THE Joining Forces Alliance has expressed concern over lack of prioritisation of children’s issues on the election agenda.
In a joint statement, ChildFund International, Plan International, Save the Children International, SOS Children’s Villages Zambia, Terre des Hommes International Federation, and World Vision International stated that children’s rights must be on top of the election agenda.
The Alliance stated that as the nation draws closer to the August 12 general elections, they were concerned about the lack of prioritisation of children’s issues on the election agenda.
The organisations called for those aspiring for political office to clearly outline the plans they have to address issues affecting Zambian children.

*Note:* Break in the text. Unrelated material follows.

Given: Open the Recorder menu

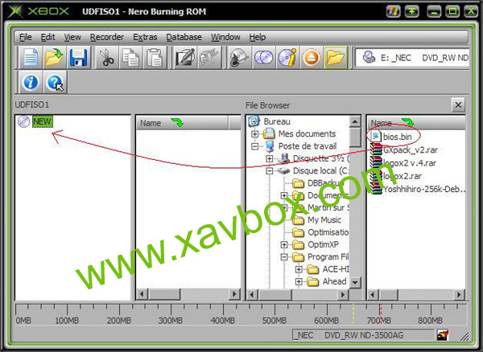Looking at the screenshot, I should click(107, 37).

“In line with the agenda 2040, we want to hear how those aspiring for public office at various levels will ensure that we have a nation that is fit for children. The political discourse and indeed commitments must include how the various political players will improve the national legislative policy and institutional framework in creating a Zambia fit for children,” they stated.
“In particular, we want to hear commitments from those vying for seats in our parliament on how they will advance the agenda for a child friendly national legislative environment in Zambia. We want to see the enactment of the draft Children’s Code Bill on top of the agenda for the next legislative body.”
The Alliance stated that the delayed enactment of the Children’s Code Bill had denied many Zambian children who would have benefited from its progressive provisions in the last 12 years since the comprehensive review of all child related legislations begun.
They stated that in addition to the national legislative environment, the Alliance hoped to hear plans for education, health, child protection and child poverty.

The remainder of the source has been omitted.